Abstract Body (Do not enter title and authors here): Background: CDCP1 has been associated with reverse remodeling in human dilated cardiomyopathy (DCM) mediating its effect by reducing cardiac fibrosis which has been demonstrated in-vitro using human cardiac fibroblasts (CF) and in-vivo histologically in mice. However, the role of and the molecular mechanisms by which CDCP1 attenuates cardiac fibrosis in-vivo is unknown.
Methods: To characterize the transcriptomic profiles of CDCP1 in cardiac fibrosis, Cdcp1 KO FVB/NJ mice were generated, and implanted with osmotic minipumps containing angiotensin II and phenylephrine (Ang II/PE) or saline at age of 10 weeks. There were 4 experimental groups (6 mice each), Saline_WT, Saline_KO, AngII/PE_WT, and AngII/PE_KO. After 4 weeks of AngII/PE induction, mice were euthanized, RNA was extracted from their heart tissue followed by RNA-seq to explore transcriptomic profiles. Fibrosis was histologically determined using picosirius (PSR) staining and was quantified by percentage of fibrosis area.
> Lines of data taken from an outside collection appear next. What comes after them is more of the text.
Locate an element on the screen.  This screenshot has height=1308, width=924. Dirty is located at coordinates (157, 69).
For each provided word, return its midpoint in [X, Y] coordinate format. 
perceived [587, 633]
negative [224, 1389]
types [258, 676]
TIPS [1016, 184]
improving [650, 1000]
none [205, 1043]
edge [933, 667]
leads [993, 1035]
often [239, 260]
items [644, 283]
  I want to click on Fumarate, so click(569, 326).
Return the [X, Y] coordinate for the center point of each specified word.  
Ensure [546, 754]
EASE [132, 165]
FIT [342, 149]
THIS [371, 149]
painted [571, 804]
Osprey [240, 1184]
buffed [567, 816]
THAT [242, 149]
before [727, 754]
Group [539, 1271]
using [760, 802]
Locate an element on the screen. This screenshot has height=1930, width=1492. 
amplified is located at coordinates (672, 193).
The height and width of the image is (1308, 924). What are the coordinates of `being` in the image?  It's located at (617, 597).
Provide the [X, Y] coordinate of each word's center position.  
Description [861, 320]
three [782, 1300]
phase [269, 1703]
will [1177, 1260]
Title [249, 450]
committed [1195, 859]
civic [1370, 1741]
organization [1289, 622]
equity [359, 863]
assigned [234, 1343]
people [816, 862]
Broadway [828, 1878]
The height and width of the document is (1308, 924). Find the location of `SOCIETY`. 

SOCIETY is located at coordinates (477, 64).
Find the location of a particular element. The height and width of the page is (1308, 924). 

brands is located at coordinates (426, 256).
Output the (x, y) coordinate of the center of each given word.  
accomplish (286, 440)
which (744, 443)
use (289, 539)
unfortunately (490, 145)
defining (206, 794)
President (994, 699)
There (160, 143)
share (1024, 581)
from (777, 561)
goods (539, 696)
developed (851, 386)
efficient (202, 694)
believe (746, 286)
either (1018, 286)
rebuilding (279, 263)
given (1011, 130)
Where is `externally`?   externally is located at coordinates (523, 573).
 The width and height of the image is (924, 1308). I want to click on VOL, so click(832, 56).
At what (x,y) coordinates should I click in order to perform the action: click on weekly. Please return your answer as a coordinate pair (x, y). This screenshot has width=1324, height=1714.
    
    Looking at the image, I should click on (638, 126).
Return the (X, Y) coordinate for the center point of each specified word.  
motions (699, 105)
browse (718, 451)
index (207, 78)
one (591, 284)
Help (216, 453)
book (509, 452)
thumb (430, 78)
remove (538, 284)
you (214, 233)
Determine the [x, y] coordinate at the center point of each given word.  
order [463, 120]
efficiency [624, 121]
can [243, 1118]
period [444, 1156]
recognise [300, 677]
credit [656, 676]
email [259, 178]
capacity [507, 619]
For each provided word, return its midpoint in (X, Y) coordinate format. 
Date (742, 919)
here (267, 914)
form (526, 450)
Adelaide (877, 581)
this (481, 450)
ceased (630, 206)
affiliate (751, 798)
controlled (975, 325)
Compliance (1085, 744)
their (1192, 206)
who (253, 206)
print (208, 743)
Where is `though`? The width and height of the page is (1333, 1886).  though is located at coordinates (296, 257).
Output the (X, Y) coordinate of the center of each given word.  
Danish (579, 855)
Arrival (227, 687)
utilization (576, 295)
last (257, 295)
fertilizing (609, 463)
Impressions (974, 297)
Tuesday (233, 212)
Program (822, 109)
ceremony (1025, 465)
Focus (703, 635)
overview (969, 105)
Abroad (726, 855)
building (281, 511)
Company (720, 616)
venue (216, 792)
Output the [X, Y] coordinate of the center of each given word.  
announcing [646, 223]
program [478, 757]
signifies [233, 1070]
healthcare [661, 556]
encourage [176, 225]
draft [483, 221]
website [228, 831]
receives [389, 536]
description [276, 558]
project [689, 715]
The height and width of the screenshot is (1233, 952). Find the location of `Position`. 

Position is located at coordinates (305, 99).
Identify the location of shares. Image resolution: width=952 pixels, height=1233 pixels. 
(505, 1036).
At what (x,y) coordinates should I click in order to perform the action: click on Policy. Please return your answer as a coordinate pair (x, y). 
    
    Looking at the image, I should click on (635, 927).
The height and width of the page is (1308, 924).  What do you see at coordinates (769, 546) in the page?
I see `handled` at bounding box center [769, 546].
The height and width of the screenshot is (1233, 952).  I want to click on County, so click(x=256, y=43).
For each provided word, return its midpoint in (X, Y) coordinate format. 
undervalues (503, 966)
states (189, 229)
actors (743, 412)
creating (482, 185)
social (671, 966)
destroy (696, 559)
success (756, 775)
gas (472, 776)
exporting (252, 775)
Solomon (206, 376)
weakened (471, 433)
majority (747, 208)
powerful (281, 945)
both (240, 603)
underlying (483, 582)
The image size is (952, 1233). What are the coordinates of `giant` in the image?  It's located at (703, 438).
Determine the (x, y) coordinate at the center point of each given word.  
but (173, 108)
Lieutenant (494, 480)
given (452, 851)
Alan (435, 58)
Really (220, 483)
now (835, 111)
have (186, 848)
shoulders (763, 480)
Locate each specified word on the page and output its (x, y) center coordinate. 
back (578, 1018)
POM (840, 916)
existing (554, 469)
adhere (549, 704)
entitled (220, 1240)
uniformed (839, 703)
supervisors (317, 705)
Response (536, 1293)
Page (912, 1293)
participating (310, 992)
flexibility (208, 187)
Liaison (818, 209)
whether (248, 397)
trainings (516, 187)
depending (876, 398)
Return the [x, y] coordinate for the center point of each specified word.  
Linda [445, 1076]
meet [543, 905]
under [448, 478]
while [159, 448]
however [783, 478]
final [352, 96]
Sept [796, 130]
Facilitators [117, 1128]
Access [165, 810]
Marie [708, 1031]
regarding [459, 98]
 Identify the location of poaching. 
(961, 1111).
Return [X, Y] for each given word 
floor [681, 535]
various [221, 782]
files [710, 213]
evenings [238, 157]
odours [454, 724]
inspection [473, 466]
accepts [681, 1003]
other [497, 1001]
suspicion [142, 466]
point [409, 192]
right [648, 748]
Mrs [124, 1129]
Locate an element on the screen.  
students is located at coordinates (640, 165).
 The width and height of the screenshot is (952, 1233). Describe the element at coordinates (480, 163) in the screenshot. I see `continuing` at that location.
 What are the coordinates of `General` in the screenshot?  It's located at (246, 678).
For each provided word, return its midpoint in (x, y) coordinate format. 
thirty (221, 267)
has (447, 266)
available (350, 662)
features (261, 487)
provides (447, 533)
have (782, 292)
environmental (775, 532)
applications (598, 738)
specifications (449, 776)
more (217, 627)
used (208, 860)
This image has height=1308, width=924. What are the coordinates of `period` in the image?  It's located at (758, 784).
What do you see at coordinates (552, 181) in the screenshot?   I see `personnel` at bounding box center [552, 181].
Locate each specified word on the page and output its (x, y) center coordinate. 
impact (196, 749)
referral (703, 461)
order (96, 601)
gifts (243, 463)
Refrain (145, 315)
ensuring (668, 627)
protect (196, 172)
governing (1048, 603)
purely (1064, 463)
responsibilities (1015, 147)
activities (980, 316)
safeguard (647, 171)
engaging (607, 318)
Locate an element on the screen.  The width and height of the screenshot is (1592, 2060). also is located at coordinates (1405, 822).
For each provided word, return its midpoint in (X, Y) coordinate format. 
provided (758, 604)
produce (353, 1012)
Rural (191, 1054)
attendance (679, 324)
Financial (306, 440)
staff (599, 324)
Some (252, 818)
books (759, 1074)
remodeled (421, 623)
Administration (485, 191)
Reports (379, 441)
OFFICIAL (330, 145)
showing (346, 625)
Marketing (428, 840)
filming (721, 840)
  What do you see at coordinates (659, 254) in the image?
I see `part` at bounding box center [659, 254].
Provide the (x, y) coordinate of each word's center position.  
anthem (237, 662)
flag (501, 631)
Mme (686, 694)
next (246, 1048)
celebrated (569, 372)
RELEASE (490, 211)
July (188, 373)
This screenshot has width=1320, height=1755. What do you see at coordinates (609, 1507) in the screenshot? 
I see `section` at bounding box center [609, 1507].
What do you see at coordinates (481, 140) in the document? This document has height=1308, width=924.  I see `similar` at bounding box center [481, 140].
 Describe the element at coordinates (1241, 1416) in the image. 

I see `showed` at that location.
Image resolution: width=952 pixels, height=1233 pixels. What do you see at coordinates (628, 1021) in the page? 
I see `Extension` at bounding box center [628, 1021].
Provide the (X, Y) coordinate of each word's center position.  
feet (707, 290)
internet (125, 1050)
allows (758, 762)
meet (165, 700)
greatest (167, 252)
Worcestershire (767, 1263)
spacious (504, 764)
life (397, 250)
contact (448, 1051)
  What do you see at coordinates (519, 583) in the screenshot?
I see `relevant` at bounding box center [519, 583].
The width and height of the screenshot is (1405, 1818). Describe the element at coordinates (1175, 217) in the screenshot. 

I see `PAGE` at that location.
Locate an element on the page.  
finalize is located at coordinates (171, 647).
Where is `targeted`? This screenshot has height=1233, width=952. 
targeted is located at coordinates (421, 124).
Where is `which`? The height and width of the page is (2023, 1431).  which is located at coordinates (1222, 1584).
Results: Histological analysis demonstrated that Cdcp1 KO attenuated severe cardiac fibrosis by 32.7% determined by quantification of percentage of fibrosis area. When comparing the transcriptome-wide gene expression in WT mice hearts from Saline to AngII/PE induction, a total of 316 differentially expressed genes (DEGs) were identified (Fig. 1A). Expression of Nppb (encodes ProBNP), a marker for heart failure, was significantly upregulated. The most significantly upregulated DEG after AngII/PE induction was Crlf1 (Fig. 1A), a gene predominantly expressed in CF, consistent with previous findings. We next compared transcriptomic profiles of AngII/PE induction WT and Cdcp1 KO mice hearts, to explore the role of CDCP1 in cardiac fibrosis. A total of 163 DEGs were identified (Fig. 1B). Notably, Cdcp1-mediated DEGs enriched GO Pathways associated with extracellular matrix organization (Biological Process) and collagen-containing extracellular matrix (Cellular Component) (Figs. 1C, 1D), pivotal processes in cardiac fibrosis. In addition, Cdcp1 KO resulted in several “top” DEGs (including Rnase1, Ccl7, Ccl12 Il21r, and Il6) which have known function in inflammation, suggesting that CDCP1 might attenuate cardiac fibrosis through immune regulation .
Conclusion: Our findings underscore the pivotal role of CDCP1 in modulating cardiac fibrosis in-vivo, potentially through immune regulation. Targeting CDCP1 may offer promising therapeutic avenues for mitigating myocardial fibrosis.